To start, we used the same thread as the above examples but asked ChatGPT to: Rewrite this blog post in a more upbeat, relaxed tone.
You can see the newly generated content below. Next, we’ll circle back to the three AI predictors.
GPT Radar & Originality.AI: Sticking to their guns
GPT Radar’s percentage drops slightly (down to 83% from 86%), and Originality.AI’s score hasn’t budged.
Draft & Goal: Losing a step
Draft & Goal’s decrease to 67% accuracy reveals that this algorithm may struggle with revised or adjusted content (like ours). The tool also doesn’t show its work, so it’s difficult to determine how or why the prediction changed.

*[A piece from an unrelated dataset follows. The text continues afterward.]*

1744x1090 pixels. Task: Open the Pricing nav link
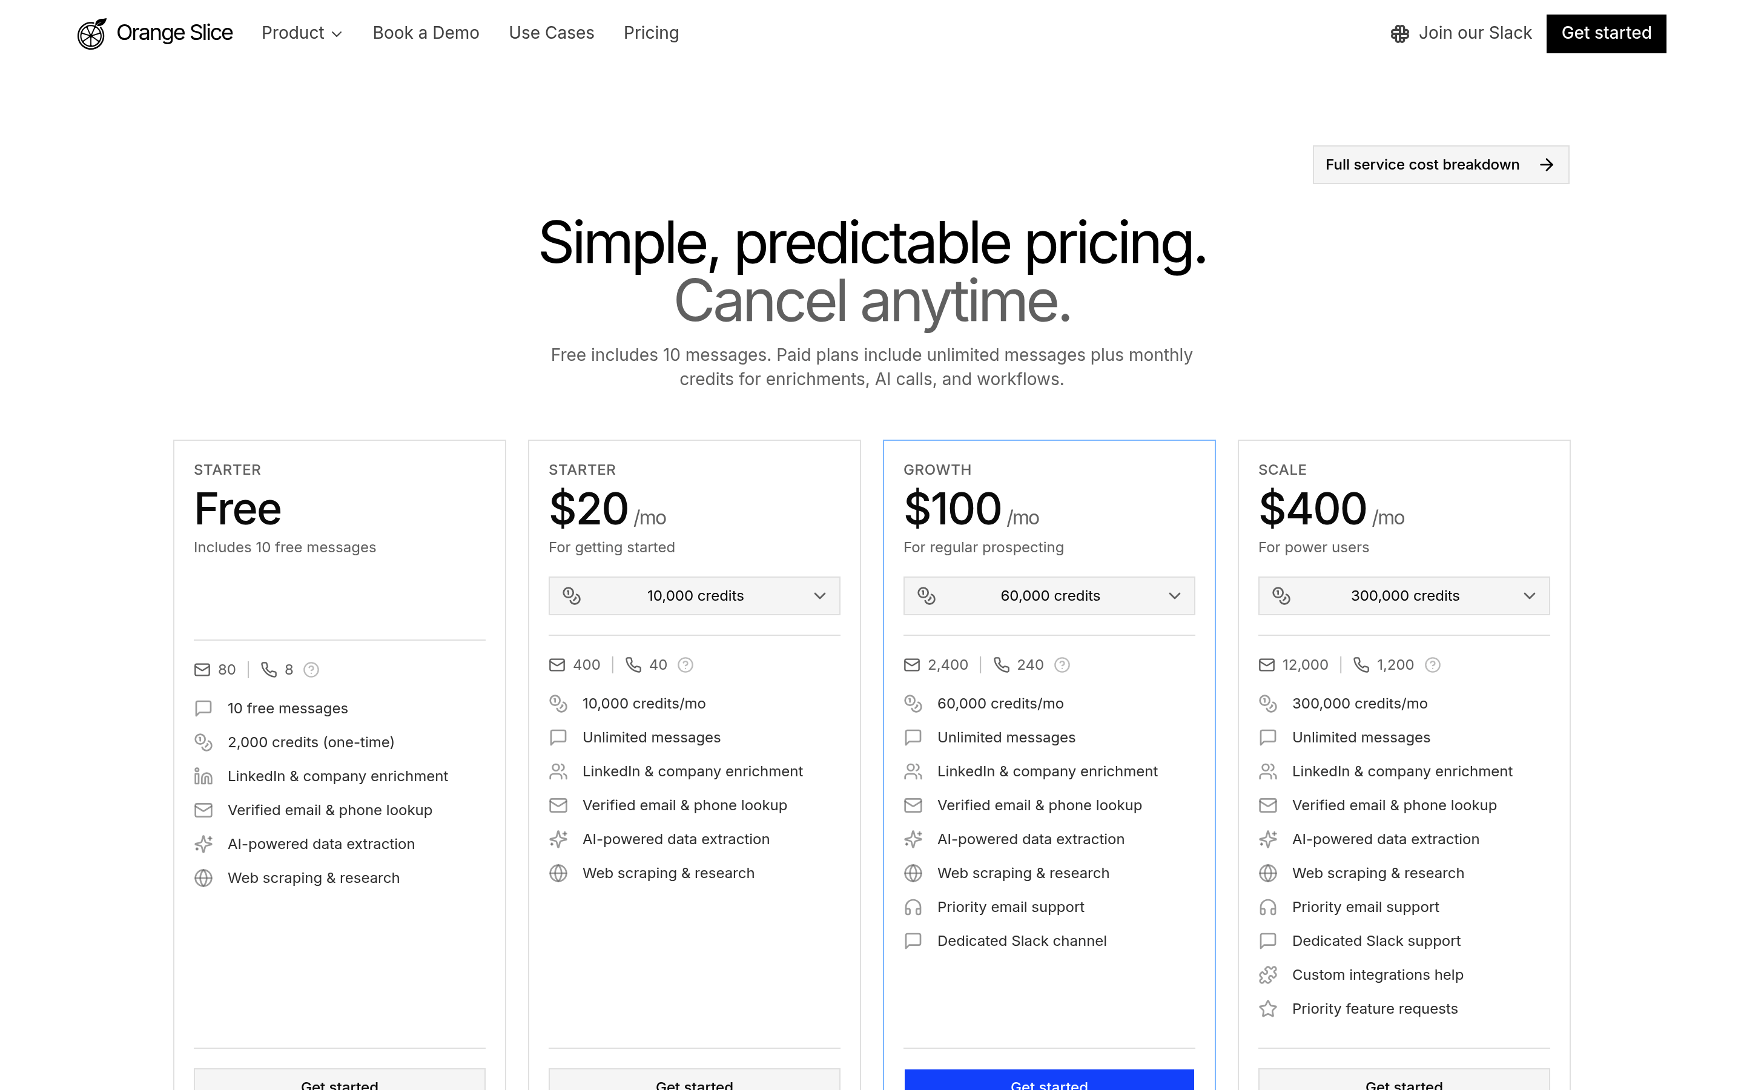(x=651, y=33)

Finale: Breaking AI-generated content detection tools
Given what we know about the tools in this experiment, particularly GPT Radar, we can surmise that their measurement of perplexity is a driving factor in its final analysis. Let’s use this knowledge to potentially generate content via ChatGPT in the same vein that it is undetectable. The next command is simple: Rephrase this again using an even higher perplexity.
Rephrasing the content with a higher perplexity seems like the opposite direction you would want to go when talking about car insurance options. Typically, this type of subject is easier for the layperson when explained in the simplest terms. By rephrasing it, we’re inching toward an uncanny valley, where we’re reading about the same topic with the same talking points, yet it feels far from human. Our AI detection tools mostly disagree.
Draft & Goal & Originality.AI: Completely off the mark
While we slightly confused Draft & Goal in the previous command, we’ve now pushed it to the other end of the spectrum. It now believes a human wrote the more perplexing copy.
In our control, Originality.AI appeared to have the most confidence with near-perfect precision, but it’s now the furthest from correct. With only 1% of wiggle room for error, the tool believes a human wrote our ChatGPT word salad.
GPT Radar: Still correct, but barely
As noted, GPT Radar inspired breaking the AI detection tools used in this experiment, and it remains correct to assume this is AI-generated content. However, its analysis is conflicting. Coming in at 52% accuracy, we tipped the scales closer toward this tool believing the copy was human-written.
It’s interesting that at least one tool, GPT Radar, predicted that an AI wrote this convoluted content. However, that same tool actually hinders itself by providing too much information in its analysis. It highlights specific words that it believes were written by a human, which allows for simple adjustments to completely thwart its score.
Conclusion
We didn’t completely fool all of the detection tools in this experiment, but we came close (a mere 2% margin of error). As we use these detection tools more to help them adapt, this margin of error will surely reduce. However, the more society uses ChatGPT, the more these detection tools have to adapt. It’s impossible to say whether or not they will keep pace, but we do know that other tools are already obsolete after the improvements of OpenAI’s ChatGPT.
In case we haven’t been clear with our intentions behind this anecdotal experiment: we don’t recommend using these methods to create content for any page or site you hope to help gain prominence in Google’s SERPs.
Attempts to gain search visibility by publishing large amounts of “scalable content” have proven dangerous in the past, and it’s a fair guess to assume Google will find a method of cracking down on low-effort, high-output AI-generated content (most likely on a site-wide level) in order to combat this “bad actor” behavior in the near future. Yet we do find ourselves at an interesting crossroads where the AI generation appears to be outpacing AI detection, at least for today — and what happens tomorrow is truly anyone’s very exciting guess.